■ **Assigned task**
For the data below, the lines that hold "computer" should be counted; only the resulting number is expected.

■ **Given data**
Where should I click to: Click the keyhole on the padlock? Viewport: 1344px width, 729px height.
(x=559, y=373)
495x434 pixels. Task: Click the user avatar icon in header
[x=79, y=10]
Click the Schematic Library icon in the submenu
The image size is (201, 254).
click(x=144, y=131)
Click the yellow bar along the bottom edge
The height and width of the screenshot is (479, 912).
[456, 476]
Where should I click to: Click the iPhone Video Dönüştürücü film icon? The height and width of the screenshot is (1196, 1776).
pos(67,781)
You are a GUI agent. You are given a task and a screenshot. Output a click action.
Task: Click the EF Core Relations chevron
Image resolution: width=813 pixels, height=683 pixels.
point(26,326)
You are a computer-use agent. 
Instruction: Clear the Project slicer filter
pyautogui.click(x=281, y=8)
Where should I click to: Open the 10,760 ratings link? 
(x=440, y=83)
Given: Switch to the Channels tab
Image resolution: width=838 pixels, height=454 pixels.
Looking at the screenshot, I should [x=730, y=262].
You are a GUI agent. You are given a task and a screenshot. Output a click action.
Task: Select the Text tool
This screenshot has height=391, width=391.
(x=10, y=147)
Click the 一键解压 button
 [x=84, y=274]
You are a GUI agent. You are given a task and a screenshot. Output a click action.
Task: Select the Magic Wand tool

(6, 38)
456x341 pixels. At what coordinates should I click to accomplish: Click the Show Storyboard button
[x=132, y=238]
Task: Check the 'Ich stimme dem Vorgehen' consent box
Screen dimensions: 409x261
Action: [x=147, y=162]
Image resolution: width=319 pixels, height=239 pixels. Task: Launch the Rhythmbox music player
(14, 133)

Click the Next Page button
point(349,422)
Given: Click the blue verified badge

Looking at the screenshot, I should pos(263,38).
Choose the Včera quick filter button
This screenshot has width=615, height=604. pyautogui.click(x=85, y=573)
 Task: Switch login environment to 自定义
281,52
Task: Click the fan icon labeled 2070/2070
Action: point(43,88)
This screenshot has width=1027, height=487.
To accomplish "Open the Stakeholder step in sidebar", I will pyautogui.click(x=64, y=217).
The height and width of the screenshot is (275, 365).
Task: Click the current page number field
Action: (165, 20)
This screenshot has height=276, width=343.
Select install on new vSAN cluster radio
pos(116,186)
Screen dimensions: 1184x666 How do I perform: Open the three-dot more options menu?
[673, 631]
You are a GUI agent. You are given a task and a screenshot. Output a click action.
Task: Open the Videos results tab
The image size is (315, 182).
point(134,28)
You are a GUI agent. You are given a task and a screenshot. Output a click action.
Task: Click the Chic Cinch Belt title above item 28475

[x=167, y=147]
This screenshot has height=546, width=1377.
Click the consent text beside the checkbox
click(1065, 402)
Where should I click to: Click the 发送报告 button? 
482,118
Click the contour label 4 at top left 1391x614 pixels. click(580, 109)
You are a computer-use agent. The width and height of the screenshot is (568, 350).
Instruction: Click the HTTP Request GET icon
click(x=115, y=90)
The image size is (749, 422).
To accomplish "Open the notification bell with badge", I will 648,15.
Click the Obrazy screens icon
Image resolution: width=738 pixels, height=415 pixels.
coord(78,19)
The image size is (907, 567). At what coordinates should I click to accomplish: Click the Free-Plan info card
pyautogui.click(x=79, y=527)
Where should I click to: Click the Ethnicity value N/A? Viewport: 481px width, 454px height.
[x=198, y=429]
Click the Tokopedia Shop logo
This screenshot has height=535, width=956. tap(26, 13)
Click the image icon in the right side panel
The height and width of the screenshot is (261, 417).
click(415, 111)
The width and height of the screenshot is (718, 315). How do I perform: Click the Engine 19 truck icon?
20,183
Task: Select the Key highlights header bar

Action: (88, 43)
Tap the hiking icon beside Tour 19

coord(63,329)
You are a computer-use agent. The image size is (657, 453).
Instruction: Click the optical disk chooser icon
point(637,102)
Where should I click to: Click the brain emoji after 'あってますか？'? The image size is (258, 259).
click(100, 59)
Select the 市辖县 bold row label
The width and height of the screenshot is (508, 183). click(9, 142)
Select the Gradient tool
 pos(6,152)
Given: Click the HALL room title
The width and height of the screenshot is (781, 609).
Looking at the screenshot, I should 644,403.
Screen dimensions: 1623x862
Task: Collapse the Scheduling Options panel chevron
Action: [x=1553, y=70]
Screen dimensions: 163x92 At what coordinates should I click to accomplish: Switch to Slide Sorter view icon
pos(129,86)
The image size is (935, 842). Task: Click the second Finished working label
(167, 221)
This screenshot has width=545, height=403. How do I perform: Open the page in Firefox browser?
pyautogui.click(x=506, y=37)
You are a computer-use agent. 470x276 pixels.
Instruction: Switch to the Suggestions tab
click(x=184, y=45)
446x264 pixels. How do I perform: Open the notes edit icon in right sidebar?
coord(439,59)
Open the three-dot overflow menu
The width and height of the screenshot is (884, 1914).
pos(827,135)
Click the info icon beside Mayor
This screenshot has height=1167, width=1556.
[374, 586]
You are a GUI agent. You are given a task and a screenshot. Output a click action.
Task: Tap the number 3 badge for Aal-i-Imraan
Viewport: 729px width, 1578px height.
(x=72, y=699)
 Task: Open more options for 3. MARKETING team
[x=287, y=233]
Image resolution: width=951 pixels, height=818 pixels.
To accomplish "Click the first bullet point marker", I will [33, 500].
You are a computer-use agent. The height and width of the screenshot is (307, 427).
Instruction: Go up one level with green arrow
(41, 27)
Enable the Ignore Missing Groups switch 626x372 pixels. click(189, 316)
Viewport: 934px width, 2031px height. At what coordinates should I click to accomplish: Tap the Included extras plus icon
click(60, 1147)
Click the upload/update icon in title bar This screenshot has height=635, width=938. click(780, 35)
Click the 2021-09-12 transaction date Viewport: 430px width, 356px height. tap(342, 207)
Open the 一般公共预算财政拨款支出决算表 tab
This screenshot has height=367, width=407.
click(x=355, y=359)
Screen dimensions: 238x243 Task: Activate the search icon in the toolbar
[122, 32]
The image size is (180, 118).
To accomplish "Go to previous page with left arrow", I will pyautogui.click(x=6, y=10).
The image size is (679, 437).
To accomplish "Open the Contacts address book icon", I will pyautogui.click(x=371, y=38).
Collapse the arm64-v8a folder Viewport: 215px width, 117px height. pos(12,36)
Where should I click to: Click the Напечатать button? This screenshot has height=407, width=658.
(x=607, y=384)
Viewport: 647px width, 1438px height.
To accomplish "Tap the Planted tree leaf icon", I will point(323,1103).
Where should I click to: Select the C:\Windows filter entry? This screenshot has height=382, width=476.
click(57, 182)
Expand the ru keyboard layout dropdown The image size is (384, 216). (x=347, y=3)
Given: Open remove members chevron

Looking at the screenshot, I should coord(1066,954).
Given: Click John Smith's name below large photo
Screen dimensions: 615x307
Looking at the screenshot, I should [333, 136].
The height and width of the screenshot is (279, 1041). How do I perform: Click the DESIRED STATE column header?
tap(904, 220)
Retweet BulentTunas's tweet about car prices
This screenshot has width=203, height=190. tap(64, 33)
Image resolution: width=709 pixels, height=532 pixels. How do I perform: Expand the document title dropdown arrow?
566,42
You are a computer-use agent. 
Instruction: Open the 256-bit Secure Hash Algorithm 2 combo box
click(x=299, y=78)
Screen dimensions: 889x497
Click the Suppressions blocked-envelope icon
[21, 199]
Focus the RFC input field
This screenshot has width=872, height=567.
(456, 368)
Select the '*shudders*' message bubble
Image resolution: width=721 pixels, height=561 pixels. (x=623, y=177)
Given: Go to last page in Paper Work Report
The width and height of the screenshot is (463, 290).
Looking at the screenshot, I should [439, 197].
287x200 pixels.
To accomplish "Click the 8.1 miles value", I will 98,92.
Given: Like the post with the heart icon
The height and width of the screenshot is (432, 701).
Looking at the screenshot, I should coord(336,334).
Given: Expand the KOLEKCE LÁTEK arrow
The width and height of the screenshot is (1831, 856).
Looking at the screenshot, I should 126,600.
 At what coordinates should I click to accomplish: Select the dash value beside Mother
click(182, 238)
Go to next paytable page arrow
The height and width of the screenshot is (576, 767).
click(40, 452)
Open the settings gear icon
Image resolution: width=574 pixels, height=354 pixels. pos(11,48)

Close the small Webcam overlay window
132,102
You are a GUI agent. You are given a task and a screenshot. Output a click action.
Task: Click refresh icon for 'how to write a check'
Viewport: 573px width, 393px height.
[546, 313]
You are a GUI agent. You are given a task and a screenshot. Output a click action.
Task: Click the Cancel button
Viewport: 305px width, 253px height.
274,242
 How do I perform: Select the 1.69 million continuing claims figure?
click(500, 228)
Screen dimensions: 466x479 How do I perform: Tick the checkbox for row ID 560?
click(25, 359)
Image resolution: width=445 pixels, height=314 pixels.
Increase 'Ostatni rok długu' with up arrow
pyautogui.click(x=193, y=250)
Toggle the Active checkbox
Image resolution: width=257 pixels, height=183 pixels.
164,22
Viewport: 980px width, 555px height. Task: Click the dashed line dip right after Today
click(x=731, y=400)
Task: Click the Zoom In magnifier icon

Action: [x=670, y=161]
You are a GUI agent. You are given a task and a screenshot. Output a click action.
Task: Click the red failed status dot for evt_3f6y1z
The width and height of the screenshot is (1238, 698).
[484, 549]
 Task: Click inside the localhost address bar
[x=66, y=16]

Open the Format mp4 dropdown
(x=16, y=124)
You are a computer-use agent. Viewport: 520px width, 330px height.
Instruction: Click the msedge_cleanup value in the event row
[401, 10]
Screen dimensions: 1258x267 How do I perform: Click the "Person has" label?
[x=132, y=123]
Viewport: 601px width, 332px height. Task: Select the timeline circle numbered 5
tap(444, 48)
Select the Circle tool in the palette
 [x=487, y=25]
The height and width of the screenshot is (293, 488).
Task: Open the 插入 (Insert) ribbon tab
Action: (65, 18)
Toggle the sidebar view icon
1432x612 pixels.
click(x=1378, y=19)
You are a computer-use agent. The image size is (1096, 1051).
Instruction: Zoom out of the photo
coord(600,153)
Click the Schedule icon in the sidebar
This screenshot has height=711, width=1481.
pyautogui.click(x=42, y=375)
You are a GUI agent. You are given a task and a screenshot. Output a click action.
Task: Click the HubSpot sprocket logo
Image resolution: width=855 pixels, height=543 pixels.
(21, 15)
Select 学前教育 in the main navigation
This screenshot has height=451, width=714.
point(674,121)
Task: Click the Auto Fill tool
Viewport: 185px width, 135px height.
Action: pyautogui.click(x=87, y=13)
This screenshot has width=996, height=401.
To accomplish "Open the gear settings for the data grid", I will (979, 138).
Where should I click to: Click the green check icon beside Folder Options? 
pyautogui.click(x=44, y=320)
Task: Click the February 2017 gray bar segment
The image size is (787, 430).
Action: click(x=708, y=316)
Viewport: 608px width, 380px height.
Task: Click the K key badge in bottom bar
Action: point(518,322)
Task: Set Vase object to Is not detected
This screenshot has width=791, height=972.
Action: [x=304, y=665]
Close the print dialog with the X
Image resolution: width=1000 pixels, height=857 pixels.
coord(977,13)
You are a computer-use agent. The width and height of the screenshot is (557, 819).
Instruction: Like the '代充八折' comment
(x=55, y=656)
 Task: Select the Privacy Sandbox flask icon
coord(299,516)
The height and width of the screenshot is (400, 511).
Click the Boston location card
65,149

■ **Result of the exercise**
9